# Pet-safe Spray NO-Bark Collar



## abbey (Apr 4, 2005)

My sister-in-law got this spray no-bark collar, that sprays the dog with nontoxic lemon oil spray whenever the dog barks. She only had to use it for a week & now her dachshund doesn't bark & she was a Real barker before!

My question is: All the collars like this I have found say for dogs over 8 pounds, Abbey is only 4 pounds. Even the ultrasonic bark control units (that let out a noise when the dog barks) say for dogs over 8 pounds. Will it really hurt her if I use it?

I have tried just about everything - squirting face with water, pennies in a can, putting in down position & treating, a dog whistle to make noise. The only thing I don't do is the time out because I don't want her associating crate time or bathroom lockup as punishment, as this is where she has to go when we are not home.

My hubby gets professional calls & gets pretty upset when Abbey has one of her barking fits when he's on the phone!







So please - help!!









Abbey doesn't bark when people come to the house - only at the fireplace, when the washing machine is spinning, wind blowing too hard, kids walking down the steps, etc.
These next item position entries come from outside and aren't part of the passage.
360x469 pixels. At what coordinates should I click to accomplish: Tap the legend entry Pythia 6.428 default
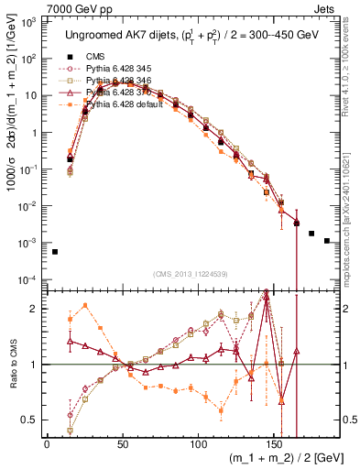[x=129, y=104]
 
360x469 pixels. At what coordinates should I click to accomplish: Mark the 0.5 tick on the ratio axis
[x=32, y=420]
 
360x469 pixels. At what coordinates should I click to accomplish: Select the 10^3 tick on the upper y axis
[x=30, y=22]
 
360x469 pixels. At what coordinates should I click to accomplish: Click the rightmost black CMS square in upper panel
[x=327, y=241]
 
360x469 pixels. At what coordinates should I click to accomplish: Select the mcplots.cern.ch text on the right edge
[x=352, y=211]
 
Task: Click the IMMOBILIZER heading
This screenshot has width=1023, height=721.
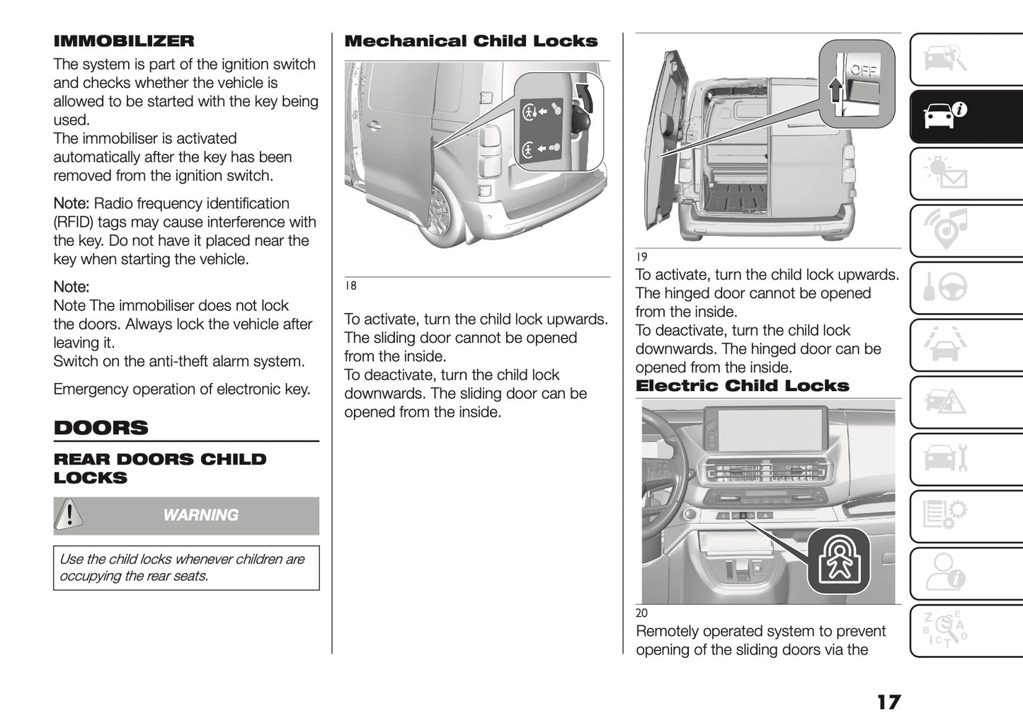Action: pos(123,41)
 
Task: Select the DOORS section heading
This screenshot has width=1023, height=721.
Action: pos(101,428)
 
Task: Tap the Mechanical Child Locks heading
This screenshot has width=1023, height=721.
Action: pos(471,41)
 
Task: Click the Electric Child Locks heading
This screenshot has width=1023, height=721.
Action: pos(742,386)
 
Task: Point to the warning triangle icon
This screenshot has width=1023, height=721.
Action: pos(69,515)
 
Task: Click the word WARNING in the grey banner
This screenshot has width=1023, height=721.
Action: pos(200,516)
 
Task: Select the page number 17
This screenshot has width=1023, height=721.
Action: pos(888,702)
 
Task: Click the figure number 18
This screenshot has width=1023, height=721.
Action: pos(350,286)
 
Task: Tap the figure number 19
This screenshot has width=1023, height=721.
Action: pos(641,257)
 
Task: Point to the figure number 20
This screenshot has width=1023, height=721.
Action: pos(641,613)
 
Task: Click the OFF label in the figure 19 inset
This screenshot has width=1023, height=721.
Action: pos(864,70)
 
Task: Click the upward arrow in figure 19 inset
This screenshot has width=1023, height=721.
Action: pos(835,91)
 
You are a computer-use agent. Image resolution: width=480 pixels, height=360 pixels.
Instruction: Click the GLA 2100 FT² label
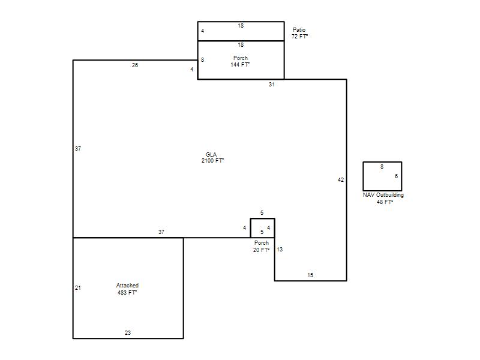tap(212, 158)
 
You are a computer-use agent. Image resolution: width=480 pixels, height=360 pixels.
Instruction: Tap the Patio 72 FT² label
tap(299, 33)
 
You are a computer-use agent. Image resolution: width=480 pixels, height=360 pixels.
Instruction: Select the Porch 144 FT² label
tap(241, 61)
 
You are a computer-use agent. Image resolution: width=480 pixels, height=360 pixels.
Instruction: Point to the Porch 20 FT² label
tap(262, 247)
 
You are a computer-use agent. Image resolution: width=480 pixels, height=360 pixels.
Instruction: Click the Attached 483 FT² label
tap(127, 289)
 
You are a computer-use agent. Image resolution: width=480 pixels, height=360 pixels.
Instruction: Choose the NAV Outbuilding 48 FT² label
tap(383, 199)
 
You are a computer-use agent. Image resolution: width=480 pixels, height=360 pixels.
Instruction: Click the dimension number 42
tap(341, 180)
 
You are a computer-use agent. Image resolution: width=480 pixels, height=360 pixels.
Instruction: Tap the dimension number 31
tap(272, 85)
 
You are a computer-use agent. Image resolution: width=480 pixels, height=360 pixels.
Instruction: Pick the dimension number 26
tap(135, 65)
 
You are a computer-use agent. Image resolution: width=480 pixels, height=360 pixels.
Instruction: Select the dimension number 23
tap(128, 333)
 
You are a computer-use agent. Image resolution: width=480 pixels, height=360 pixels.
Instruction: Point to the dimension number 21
tap(78, 288)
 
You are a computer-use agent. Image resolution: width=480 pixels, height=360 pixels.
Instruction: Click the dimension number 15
tap(310, 275)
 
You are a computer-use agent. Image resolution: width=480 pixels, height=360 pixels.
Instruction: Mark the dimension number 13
tap(280, 250)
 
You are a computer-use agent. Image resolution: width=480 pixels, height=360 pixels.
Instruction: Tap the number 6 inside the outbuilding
tap(396, 176)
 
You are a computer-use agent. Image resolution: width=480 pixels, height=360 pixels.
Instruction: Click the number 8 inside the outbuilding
tap(382, 167)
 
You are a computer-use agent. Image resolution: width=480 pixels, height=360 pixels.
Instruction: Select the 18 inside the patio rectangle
tap(241, 26)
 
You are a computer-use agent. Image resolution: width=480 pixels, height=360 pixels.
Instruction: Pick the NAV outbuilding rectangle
tap(364, 176)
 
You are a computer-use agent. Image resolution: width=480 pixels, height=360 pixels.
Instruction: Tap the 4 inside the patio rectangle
tap(202, 31)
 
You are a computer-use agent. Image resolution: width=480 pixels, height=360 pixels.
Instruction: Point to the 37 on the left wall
tap(78, 148)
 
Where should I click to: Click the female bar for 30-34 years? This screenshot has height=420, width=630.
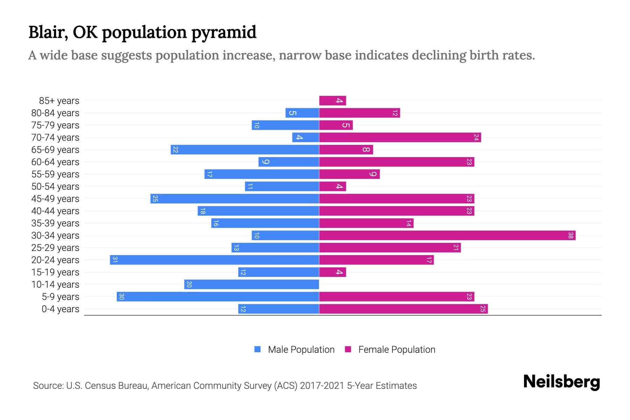(x=447, y=235)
Has anyone used one of these collars? & would they be okay to try, even though Abbey is only 4 lbs? Thanks!!


----------



## jmm (Nov 23, 2004)

I've used the citronella collars quite a bit and like them. But, they don't work for all dogs. Some dogs will out smart the collar and some dogs just don't care about the spray. I'm honestly not sure the smallest one would fit a 4 lb dog...it would probably be too large and heavy on her neck. 

I personally prefer to ask the dog for an incompatible behavior when they're barking instead of using a punishment.


----------



## k/c mom (Oct 9, 2004)

> I've used the citronella collars quite a bit and like them. But, they don't work for all dogs. Some dogs will out smart the collar and some dogs just don't care about the spray. I'm honestly not sure the smallest one would fit a 4 lb dog...it would probably be too large and heavy on her neck.
> 
> I personally prefer to ask the dog for an incompatible behavior when they're barking instead of using a punishment.[/B]
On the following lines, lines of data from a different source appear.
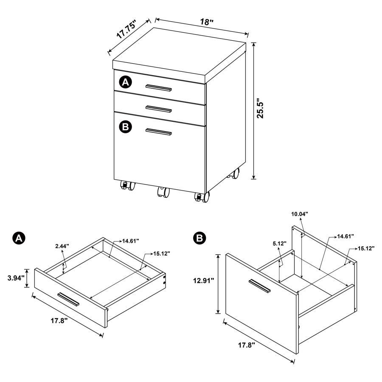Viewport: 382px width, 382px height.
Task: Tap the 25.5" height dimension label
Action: click(x=265, y=110)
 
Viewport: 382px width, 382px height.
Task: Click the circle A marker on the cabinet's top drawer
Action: click(x=125, y=82)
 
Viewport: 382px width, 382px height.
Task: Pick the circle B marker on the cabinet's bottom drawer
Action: click(x=125, y=126)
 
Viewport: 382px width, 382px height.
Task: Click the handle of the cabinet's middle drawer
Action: click(x=158, y=109)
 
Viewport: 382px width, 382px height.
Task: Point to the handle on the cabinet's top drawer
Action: click(x=158, y=88)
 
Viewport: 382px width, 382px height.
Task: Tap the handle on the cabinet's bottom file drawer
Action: click(x=158, y=132)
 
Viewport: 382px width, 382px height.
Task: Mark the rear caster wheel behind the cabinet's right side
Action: click(x=234, y=173)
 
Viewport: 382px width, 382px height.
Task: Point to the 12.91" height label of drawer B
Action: click(x=202, y=280)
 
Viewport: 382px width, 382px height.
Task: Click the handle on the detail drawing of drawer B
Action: click(x=259, y=286)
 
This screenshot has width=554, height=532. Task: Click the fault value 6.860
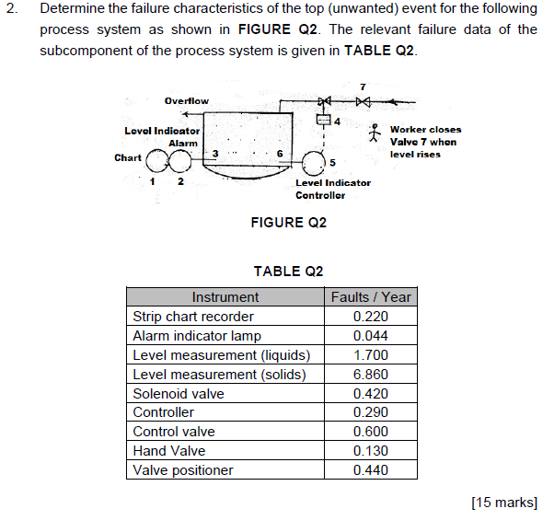[371, 375]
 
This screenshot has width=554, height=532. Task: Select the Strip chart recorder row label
[193, 317]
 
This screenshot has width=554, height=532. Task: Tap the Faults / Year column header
[371, 296]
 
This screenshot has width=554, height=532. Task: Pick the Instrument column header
[225, 296]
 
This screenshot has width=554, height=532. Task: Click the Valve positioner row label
[183, 470]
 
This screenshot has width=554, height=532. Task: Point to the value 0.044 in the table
[371, 336]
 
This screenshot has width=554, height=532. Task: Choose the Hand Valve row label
[169, 451]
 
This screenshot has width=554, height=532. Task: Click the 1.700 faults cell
[371, 355]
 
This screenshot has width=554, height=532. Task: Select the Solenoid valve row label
[179, 394]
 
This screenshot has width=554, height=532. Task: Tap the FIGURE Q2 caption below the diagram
[288, 223]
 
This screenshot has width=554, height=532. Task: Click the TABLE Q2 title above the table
[288, 271]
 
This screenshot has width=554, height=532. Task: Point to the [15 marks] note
[503, 503]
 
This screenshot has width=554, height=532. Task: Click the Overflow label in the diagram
[186, 100]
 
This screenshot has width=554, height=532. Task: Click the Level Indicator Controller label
[332, 189]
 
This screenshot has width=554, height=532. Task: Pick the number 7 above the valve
[363, 86]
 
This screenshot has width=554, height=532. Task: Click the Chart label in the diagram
[127, 157]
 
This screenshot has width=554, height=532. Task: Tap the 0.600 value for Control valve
[371, 432]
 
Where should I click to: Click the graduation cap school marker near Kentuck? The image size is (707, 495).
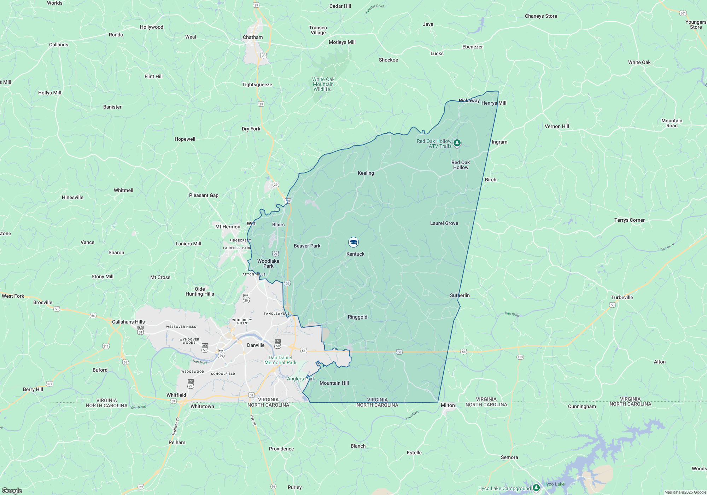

Jackie, Last night the cable people were at my house and I had K & C in their play pen and Kallie was barking up a storm. I remembered what you had said about an alternate behavior and I asked her to "sit". She did sit but she kept on barking!!









I realized that she might have been scared of the men who were there so I put her in her crate in another room and she was fine from then on. 
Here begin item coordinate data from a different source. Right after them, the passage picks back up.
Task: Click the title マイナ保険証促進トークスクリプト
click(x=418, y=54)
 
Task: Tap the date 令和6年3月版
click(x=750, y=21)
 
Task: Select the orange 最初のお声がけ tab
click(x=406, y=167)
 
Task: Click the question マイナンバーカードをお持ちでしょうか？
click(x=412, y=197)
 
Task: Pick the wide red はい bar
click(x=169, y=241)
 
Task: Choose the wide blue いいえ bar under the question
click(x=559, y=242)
Barking constantly is really tough to deal with as they seem to have a one-track mind.







Any other suggestions would be welcomed!!!


----------



## Toby's Mom (May 7, 2004)




----------



## jmm (Nov 23, 2004)

An incompatible behavior has to be one that they will not bark through. For my dogs, I actually taught them to go to another room of the house and sit by the treat cabinet. I've had lots of people use a "hold" where the dog has to hold a toy of some sort in their mouth. Most others use a behavior that has the dog moving around a lot like rolling over, crawling, weaving between your legs, etc. Each dog is a little different as to what is incompatible with barking for them. For one dog I worked with, we taught him to "whisper" in a low growl because any activity he did he would continue barking through. If we asked him to use his voice, however, that was incompatible with a bark.


----------



## Boobookit (Dec 3, 2005)

No, you can't use the collar one if it says 8 pounds...I asked in the store and the gentleman was very kind and he told me absolutely not because it could kill him!! I didn't want the collar anyway...I bought the one that emits a sound and, well, he barks right through it....He gives me that "I can't believe you got that", look and he runs the other way and barks!! 

He has only started doing this now that he is a "teenager" which I posted in a different section.....So, I am trying the incompatable barking thing but I haven't found the right nitch yet!!

Still trying though....I have given him "time out" in his crate which is the only thing that seems to be working.....But like you said I hate to use that because he sleeps in there. But it hasn't seemed to bother him too much...He still likes his crate.

Marie & (I'm sorry Mommy (bark, bark) , sometimes I just (bark, bark) GOTTA do it!!) Pacino


----------



## jmm (Nov 23, 2004)

> No, you can't use the collar one if it says 8 pounds...I asked in the store and the gentleman was very kind and he told me absolutely not because it could kill him!! I didn't want the collar anyway...I bought the one that emits a sound and, well, he barks right through it....He gives me that "I can't believe you got that", look and he runs the other way and barks!!
> 
> He has only started doing this now that he is a "teenager" which I posted in a different section.....So, I am trying the incompatable barking thing but I haven't found the right nitch yet!!
> 
> ...


Time out in his crate does not have to be punishment. I would just say "uh oh" in a happy voice and ask him to crate up for a reward.


----------